• AVAILABLE DATA
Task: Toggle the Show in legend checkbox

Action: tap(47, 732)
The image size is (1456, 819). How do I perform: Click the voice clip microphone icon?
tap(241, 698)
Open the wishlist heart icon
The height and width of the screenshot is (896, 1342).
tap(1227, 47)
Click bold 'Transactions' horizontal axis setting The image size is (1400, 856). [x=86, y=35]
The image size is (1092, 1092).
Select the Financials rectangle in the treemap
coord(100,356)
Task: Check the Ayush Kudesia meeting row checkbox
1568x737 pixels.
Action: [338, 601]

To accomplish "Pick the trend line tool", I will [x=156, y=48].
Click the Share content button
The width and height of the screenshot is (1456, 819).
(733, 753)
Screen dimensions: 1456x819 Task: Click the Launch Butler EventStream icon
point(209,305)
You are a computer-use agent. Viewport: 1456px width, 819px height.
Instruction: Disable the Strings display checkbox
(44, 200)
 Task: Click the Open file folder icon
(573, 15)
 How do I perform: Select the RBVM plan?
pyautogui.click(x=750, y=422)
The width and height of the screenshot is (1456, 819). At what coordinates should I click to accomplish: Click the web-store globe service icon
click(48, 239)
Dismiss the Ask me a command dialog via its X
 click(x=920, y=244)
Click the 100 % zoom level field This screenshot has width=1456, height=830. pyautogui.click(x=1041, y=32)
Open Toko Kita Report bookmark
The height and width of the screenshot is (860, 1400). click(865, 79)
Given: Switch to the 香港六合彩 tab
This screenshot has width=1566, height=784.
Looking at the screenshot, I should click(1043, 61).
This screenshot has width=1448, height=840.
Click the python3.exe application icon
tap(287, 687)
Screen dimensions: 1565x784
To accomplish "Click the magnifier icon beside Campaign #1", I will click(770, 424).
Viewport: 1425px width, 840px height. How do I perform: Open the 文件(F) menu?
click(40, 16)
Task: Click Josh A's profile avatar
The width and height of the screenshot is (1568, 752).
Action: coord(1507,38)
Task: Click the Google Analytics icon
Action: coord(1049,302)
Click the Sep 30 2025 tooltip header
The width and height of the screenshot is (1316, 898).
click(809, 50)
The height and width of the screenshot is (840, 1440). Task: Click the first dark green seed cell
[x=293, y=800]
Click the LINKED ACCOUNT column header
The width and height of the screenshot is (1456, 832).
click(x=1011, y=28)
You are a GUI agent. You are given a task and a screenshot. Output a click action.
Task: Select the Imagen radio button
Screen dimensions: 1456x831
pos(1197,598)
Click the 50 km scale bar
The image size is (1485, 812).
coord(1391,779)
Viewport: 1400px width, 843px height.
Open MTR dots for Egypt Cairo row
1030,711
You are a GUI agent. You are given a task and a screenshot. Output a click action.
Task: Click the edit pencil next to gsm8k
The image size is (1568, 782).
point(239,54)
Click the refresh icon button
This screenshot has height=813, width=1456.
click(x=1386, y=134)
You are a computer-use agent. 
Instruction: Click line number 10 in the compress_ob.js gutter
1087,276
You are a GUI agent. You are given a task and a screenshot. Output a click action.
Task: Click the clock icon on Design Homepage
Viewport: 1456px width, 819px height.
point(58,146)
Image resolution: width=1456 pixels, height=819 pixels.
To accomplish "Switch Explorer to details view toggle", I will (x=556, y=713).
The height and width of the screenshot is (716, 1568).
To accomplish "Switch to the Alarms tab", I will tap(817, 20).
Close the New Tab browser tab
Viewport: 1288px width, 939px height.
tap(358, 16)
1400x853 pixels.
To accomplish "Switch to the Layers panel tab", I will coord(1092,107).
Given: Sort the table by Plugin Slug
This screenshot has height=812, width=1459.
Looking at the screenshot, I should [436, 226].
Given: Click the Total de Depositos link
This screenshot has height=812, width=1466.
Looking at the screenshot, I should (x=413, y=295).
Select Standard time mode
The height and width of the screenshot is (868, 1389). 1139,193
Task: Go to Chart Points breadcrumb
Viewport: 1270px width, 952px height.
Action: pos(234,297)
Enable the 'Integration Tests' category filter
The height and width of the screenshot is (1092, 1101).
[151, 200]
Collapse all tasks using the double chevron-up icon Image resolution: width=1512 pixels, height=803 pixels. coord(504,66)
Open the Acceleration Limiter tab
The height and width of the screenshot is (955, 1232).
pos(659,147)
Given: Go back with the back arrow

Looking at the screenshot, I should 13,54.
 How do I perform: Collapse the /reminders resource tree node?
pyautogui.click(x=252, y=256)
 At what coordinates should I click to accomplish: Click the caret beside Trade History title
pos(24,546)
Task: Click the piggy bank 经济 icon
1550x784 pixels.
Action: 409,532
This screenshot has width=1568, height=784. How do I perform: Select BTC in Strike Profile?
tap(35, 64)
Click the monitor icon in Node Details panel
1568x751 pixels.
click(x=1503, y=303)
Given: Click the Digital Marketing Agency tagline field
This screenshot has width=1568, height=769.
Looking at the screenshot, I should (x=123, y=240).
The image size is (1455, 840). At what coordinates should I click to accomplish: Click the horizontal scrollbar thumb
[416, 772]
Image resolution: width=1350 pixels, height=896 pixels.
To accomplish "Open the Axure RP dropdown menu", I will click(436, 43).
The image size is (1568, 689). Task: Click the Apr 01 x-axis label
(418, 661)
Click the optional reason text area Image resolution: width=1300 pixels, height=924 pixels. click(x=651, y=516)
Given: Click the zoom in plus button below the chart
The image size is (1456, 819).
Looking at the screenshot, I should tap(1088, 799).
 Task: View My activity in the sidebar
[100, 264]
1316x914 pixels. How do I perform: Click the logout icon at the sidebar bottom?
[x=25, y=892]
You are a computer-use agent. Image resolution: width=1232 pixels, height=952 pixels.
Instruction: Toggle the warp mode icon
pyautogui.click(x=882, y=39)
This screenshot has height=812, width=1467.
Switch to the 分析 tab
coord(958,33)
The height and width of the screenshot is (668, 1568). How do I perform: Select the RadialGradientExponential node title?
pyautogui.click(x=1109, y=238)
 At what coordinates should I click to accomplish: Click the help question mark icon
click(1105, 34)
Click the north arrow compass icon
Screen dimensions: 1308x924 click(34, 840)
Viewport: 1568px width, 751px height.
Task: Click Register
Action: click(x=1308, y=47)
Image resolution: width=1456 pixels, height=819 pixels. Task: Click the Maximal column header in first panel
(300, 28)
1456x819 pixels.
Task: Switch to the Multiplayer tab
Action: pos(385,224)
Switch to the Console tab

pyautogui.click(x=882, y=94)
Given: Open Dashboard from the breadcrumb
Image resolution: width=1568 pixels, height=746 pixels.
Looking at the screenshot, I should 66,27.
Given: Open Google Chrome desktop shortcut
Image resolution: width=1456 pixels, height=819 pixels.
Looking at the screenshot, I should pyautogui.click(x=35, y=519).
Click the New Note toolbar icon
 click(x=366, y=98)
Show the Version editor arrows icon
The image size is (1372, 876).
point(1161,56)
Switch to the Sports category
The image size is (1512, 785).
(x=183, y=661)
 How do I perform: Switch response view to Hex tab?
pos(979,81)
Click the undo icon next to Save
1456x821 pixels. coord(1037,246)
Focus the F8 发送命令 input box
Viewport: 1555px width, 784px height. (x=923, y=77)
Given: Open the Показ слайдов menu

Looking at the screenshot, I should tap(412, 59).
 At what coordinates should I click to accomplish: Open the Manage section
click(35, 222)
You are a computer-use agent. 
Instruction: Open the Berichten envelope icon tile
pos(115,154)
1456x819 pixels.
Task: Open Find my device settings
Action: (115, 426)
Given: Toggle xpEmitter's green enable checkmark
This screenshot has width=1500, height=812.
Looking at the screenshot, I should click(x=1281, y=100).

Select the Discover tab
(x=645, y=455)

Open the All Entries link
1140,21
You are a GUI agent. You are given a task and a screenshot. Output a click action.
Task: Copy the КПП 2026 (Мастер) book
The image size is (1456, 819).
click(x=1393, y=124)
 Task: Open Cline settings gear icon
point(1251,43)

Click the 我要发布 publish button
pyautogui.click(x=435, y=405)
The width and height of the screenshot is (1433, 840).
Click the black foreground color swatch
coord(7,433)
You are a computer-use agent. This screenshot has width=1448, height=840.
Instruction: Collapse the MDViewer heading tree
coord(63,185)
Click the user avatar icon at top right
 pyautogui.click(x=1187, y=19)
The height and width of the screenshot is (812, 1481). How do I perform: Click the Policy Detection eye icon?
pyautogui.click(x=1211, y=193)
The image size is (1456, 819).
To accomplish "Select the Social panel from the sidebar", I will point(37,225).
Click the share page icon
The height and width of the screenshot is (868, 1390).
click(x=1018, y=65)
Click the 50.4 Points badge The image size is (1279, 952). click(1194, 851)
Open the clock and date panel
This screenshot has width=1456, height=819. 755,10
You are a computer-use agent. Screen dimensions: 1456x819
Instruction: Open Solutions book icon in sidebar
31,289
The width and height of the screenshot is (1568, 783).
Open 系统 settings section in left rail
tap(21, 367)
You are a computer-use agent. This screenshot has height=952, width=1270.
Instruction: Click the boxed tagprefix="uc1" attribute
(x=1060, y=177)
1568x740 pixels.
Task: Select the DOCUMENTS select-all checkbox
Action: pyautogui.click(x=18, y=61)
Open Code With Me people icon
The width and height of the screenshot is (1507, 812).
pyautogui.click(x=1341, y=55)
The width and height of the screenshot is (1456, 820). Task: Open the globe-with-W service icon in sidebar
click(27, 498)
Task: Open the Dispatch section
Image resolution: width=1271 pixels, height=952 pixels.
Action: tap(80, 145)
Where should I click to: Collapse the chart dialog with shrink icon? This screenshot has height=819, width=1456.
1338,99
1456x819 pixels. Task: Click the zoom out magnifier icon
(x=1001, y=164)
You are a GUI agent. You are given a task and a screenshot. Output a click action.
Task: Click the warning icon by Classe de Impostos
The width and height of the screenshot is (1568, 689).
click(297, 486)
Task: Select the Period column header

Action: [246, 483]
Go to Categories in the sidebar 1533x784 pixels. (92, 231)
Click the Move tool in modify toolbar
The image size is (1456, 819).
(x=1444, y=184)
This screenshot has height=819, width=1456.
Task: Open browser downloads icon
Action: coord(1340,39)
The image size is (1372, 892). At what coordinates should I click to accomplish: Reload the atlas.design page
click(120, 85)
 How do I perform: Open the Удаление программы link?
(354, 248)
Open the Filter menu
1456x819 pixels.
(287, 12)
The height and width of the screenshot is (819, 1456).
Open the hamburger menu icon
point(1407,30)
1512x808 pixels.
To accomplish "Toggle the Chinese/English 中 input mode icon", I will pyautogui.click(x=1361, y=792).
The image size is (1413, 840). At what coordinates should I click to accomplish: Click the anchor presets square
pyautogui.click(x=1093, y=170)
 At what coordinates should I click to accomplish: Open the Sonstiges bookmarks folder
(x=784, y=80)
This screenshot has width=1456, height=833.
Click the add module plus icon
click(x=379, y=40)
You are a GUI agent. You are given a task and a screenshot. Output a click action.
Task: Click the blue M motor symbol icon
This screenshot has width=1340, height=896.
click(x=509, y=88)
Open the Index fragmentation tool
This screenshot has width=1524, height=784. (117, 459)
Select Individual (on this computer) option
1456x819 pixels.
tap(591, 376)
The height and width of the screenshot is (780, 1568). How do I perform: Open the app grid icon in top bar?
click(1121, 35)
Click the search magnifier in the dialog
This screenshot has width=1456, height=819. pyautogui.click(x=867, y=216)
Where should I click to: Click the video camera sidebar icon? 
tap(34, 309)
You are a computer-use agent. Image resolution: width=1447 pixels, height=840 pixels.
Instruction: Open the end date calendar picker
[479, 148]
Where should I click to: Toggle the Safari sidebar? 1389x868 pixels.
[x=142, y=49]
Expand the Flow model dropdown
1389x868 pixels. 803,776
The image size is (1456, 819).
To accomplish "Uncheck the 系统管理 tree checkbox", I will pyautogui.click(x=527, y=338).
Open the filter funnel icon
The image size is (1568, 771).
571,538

• WHAT TO WORK ON
Show the lines of the data that hold the word "breadcrumb".

• SOLUTION BELOW
Task: Go to Chart Points breadcrumb
Given: Open Dashboard from the breadcrumb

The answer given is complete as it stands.